**Text**
Wien. Frank Stronach hat für sein Team eine bunte Runde eingesammelt, mit der er kommendes Jahr den Einzug in den Nationalrat schaffen will. Bisher hat er im Nationalrat einen SPÖ-Bürgermeister (Gerhard Köfer), zwei ehemalige BZÖ-Mandatare (Robert Lugar und Erich Tadler) und eine bis vor kurzem noch im Bündnis aktive Abgeordnete (Elisabeth Kaufmann-Bruckberger) rekrutiert. Dazu kommen noch die frühere Klubobfrau der steirischen Freiheitlichen, Waltraud Dietrich, vermutlich der ehemalige SPÖ-Nationalratsabgeordnete Christian Faul und als Neueinsteigerin Karin Prokop, Tochter der verstorbenen früheren ÖVP-Innenministerin Liese Prokop.

Sollte es Stronach schaffen, insgesamt fünf Abgeordnete zusammenzubekommen, könnte er möglicherweise einen Klub bilden und somit einerseits Vorteile in der Geschäftsordnung des Nationalrats lukrieren und andererseits auf Einladungen des ORF bei den diversen Vor-Wahlsendungen hoffen. Ist es ein Quintett, das bei der letzten Wahl auf der selben Liste angetreten ist, wäre der Klubstatus gemäß dem Präzedenzfall LIF wohl fix, kommen die fünf aus unterschiedlichen Klubs müsste allenfalls sogar das Plenum entscheiden, was Stronachs Chancen deutlich schmälern würde.

**Quelldaten**

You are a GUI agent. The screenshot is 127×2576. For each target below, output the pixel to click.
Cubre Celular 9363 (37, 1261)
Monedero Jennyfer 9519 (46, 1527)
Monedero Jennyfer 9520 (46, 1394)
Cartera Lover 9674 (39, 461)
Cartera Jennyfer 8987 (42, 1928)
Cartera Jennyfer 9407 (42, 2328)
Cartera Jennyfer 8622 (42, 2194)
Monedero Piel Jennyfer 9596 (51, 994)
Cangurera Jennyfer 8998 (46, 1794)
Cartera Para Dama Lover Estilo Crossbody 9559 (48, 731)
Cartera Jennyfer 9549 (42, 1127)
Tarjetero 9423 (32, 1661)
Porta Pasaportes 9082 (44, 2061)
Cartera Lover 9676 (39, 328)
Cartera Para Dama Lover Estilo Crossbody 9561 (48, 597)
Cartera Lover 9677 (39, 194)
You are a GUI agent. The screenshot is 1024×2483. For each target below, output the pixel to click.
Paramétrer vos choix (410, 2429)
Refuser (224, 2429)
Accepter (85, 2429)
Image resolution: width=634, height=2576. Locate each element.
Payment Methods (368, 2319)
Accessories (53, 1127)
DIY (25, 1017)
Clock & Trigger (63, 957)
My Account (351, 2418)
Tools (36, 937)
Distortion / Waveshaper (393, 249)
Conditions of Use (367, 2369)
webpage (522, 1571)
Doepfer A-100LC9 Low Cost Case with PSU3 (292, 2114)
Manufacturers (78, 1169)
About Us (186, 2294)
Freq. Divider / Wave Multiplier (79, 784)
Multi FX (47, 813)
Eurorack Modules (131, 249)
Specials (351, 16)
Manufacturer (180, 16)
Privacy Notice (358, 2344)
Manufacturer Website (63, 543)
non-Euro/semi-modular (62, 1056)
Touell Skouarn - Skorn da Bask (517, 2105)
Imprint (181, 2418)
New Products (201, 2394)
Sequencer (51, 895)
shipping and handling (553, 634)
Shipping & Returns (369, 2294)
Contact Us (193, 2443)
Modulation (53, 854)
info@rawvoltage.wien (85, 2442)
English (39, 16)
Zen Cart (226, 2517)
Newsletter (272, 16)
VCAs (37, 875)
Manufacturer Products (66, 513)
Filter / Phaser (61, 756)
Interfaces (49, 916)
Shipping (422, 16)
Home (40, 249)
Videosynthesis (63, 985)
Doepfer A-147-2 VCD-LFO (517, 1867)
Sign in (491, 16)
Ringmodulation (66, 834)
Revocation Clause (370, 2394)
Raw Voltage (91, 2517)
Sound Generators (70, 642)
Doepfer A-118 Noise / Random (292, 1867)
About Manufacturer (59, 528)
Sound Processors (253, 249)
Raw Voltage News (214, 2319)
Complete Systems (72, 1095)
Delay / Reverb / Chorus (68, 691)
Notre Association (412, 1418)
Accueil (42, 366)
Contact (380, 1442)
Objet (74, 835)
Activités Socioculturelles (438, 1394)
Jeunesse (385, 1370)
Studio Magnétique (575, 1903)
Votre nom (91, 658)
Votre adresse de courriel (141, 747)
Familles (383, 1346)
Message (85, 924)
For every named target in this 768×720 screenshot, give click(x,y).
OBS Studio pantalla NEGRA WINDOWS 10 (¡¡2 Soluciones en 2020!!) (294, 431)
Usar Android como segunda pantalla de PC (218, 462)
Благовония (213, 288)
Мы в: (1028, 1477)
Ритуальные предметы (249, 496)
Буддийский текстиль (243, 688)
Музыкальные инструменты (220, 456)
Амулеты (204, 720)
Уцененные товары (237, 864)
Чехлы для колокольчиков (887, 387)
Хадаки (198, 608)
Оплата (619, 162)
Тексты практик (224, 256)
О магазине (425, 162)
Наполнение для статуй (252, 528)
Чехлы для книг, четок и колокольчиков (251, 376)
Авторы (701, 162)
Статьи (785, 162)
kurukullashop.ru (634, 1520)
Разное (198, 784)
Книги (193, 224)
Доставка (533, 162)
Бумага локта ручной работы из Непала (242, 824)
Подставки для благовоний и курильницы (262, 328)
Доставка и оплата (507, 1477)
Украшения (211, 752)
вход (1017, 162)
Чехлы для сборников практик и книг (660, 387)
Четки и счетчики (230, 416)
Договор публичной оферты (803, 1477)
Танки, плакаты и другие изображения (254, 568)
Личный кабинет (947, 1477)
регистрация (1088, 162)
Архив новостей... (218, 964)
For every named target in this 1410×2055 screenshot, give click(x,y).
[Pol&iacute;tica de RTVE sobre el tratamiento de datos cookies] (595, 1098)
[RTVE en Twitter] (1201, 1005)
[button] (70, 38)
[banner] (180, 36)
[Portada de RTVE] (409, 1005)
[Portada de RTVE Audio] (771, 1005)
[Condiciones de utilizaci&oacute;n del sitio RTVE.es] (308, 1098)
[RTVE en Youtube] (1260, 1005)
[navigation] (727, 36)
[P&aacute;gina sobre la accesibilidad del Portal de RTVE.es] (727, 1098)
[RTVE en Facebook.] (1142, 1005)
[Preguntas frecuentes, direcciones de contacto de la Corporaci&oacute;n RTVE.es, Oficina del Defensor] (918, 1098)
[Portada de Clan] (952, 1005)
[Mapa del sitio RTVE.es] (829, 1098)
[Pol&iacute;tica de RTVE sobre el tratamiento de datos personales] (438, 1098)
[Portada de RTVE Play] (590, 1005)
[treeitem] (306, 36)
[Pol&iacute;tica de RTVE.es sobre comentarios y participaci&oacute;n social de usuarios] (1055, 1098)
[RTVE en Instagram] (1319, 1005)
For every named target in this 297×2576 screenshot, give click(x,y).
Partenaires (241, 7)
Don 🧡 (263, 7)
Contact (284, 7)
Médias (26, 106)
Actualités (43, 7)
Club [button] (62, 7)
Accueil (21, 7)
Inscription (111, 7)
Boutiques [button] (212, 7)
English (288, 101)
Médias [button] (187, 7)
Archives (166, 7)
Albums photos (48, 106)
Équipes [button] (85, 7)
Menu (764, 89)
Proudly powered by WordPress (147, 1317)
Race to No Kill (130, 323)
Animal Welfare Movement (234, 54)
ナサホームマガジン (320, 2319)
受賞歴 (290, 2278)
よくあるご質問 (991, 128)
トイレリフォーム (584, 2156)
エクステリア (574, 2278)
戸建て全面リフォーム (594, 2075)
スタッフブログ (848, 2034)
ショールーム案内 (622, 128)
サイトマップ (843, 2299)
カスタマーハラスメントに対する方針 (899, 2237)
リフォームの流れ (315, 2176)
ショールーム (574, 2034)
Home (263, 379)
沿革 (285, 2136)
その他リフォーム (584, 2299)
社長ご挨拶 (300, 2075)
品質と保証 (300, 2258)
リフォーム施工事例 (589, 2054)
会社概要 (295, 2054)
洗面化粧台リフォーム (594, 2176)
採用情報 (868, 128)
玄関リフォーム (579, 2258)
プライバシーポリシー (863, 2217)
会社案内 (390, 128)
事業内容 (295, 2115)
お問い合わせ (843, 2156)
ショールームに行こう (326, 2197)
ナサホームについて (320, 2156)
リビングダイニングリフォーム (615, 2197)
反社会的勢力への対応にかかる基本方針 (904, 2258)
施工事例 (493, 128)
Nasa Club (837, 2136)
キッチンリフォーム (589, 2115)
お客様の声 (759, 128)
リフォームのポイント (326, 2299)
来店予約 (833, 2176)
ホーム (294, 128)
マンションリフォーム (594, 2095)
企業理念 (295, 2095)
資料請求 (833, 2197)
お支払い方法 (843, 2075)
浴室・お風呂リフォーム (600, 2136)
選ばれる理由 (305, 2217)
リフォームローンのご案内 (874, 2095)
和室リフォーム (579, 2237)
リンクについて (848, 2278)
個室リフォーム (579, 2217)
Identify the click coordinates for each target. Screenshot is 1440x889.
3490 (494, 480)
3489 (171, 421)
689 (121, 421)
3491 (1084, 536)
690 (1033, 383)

**Übungsaufgaben**
**A)** Geben Sie aus dem Text über Stronachs Team den Abschnitt von „Sollte es Stronach“ bis einschließlich „deutlich schmälern würde.“ wortgetreu aus.
**B)** Nennen Sie alle Abgeordneten, die Stronach laut dem Text bisher im Nationalrat rekrutiert hat.
Die Zeilen stehen in keinem Zusammenhang mit dem Text.

**Lösungen der Reihe nach**
**A)**
Sollte es Stronach schaffen, insgesamt fünf Abgeordnete zusammenzubekommen, könnte er möglicherweise einen Klub bilden und somit einerseits Vorteile in der Geschäftsordnung des Nationalrats lukrieren und andererseits auf Einladungen des ORF bei den diversen Vor-Wahlsendungen hoffen. Ist es ein Quintett, das bei der letzten Wahl auf der selben Liste angetreten ist, wäre der Klubstatus gemäß dem Präzedenzfall LIF wohl fix, kommen die fünf aus unterschiedlichen Klubs müsste allenfalls sogar das Plenum entscheiden, was Stronachs Chancen deutlich schmälern würde.

**B)** Gerhard Köfer, Robert Lugar, Erich Tadler und Elisabeth Kaufmann-Bruckberger